7 Ekim dünya tarihi açısında bir kırılma noktasıdır. Tarihte bazı olaylar vardır ki, küçük ölçekli başlar sonrasında tarihte büyük kırılmalara neden olur, tarihin seyrini değiştirir. 7 Ekim saldırısı ve sonrasındaki Gazze soykırımı bunlardan birisidir. Gazze katliamının küresel ölçekte bu kadar tepki verilmesinin sebepleri nelerdir, bunlara kısaca değinmek istiyorum.
Küresel emperyalizminin iki komuta merkezi vardır, ABD ve Batı dünyası. Son üç asırdır dünyayı bu merkezler yönetiyor. Önceleri Katolik geleneğe sahip batı dünyası, sanayileşme ile beraber hızla yaygınlaşan üretim ve sermaye birikimi, yeni bir sınıfın ortaya çıkarmışı ile sonuçlanmıştır: BURJUVA. Katolik gelenek yeni üretim ve tüketim sürecini taşımaya elverişli olarak görülmeyince,yeni bir mezhep olan PROTESTAN inancı ihtiyaca binaen icat edildi ve hızla tüm Avrupa’ya oradan da ABD’ye yayıldı. PROSTAN inancının kökeni ve ilkeleri kapitalizme dayanıyordu.

# Verilen Satırlar:
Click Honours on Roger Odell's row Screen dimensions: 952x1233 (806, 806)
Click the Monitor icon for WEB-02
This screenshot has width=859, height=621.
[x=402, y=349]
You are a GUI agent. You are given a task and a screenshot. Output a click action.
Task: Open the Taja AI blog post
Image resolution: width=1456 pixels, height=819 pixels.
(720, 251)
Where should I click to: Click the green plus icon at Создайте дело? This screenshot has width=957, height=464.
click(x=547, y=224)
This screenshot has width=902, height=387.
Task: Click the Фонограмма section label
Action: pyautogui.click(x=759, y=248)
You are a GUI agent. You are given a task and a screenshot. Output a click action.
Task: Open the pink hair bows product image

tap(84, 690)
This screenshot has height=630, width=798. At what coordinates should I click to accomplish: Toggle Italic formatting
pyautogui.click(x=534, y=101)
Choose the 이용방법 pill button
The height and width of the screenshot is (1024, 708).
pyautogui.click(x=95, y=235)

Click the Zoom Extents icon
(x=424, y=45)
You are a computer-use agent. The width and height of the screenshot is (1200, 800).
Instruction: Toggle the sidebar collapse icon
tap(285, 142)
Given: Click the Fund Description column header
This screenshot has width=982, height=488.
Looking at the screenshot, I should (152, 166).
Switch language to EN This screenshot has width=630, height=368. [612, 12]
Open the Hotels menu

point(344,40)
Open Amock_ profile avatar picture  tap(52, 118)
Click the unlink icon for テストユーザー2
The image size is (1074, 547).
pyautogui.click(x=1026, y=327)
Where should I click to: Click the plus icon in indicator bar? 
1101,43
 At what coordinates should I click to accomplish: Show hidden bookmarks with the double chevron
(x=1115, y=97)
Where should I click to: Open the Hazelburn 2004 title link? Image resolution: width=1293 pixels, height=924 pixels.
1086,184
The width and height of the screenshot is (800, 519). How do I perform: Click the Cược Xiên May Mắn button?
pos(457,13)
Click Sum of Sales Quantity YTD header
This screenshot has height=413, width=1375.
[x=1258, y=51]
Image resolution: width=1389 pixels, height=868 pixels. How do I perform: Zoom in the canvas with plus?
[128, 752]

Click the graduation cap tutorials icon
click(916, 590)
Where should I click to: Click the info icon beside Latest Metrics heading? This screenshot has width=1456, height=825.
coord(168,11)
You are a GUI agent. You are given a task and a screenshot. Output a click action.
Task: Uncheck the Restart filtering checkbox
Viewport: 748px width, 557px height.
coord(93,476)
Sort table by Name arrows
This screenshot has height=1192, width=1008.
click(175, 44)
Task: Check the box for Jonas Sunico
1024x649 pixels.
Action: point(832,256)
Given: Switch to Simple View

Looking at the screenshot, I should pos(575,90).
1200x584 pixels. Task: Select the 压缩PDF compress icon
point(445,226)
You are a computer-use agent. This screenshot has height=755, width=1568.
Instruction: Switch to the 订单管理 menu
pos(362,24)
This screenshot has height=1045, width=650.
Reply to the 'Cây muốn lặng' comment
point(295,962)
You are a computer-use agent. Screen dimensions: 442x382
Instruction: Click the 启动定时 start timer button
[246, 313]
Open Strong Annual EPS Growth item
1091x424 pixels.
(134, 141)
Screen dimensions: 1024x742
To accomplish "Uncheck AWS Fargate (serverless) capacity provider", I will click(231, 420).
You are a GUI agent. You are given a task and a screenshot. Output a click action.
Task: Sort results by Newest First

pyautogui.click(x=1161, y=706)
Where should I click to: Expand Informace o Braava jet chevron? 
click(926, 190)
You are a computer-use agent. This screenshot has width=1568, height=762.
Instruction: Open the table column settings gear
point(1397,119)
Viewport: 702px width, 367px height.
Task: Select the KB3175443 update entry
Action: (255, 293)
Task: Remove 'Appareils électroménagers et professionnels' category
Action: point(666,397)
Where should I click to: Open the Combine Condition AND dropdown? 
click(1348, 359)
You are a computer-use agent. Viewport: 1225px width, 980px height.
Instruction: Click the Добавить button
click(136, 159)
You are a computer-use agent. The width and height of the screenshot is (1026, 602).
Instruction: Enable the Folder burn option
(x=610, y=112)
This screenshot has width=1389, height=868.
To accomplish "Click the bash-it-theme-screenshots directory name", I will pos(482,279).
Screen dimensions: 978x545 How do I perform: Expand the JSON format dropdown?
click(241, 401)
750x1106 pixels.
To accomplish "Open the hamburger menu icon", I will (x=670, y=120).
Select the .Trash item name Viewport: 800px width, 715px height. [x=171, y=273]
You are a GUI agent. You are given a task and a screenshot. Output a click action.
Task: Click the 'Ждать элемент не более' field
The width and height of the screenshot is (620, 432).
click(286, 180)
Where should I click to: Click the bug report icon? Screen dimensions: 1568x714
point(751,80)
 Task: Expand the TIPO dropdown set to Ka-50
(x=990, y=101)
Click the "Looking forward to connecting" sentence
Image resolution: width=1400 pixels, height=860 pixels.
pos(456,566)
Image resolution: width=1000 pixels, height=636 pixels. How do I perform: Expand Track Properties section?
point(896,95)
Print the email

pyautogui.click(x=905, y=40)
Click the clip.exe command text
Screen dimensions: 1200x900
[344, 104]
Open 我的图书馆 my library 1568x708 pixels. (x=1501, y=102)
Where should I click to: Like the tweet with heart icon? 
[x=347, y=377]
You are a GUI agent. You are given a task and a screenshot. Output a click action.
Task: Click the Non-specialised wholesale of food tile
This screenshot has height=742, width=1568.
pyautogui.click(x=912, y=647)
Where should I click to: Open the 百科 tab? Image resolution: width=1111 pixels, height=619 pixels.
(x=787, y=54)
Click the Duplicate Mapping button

# Yapılacak İşler:
1/ 7 Ekim yazısında "7 Ekim dünya tarihi açısında" sözleriyle başlayan paragrafı, ana bilgilerini koruyarak madde listesi hâlinde yeniden yazın.
2/ 7 Ekim yazısını, son cümlesinden sonra gelecek bölümü yazarak sürdürün.
Satırlara başvurmanız gerekmez.

# Yanıtlar:
1/
- 7 Ekim, dünya tarihi açısından bir kırılma noktasıdır.
- Bazı olaylar küçük ölçekte başlar, ardından tarihte büyük kırılmalara yol açar ve tarihin seyrini değiştirir.
- 7 Ekim saldırısı ve sonrasındaki Gazze soykırımı bu olaylardan biridir.
- Yazar, Gazze katliamına küresel ölçekte bu kadar tepki verilmesinin sebeplerine kısaca değinmek istemektedir.

2/
Kapitalizm batı dünyasının ve ABD’nin yeni dini olmuştu. Bu sistemin ana ilkesi; dar bir zümrenin tüm sermayeyi elinde tutup rahat ve sefa içerisinde yaşarken geniş halk yığınlarının emekleri ve kaynakları ile bu elit zümreye hizmet etme üzerine kuruluydu. Kapitalist sistemde ahlaki, insani, vicdani ve manevi hiçbir kural yoktur. Tek kural sınırsız üret, tüketimi artır ve daha fazla sermaye biriktir. Birinci ve ikinci dünya savaşları bu sömürgeci devlerin paylaşım anlaşmazlıkları yüzünden çıkmış milyonlarca insan ölmüştü.
Kapitalizmimin sömürgesi altında ezilen halklar, uzun süre bir kurtarıcı ararken yine batı menşeli Marksizm’in eteklerine yapışıp bir asır boyunca kendilerine çıkış yolu aradılar. Marksizm, kapitalist sistemin, emeğin sömürüsü ile konforlu bir hayat yaratan burjuvaya karşı işçi sınıfının başkaldırısıydı. Emek Sosyalizm ve sol, uzun bir süre batı emperyalizmi ve dini olan kapitalizme ciddi bir başkaldırı aracı oldu. Kapitalist ve emperyalist batı dünyasına karşı sosyalist doğu bloku oluştu. Ezilen halklar kurtulduk diye sevinirken sosyalist cephenin çelişkileri (hayvanlar çiftliği ) onları tekrar büyük hayal kırıklığına uğrattı.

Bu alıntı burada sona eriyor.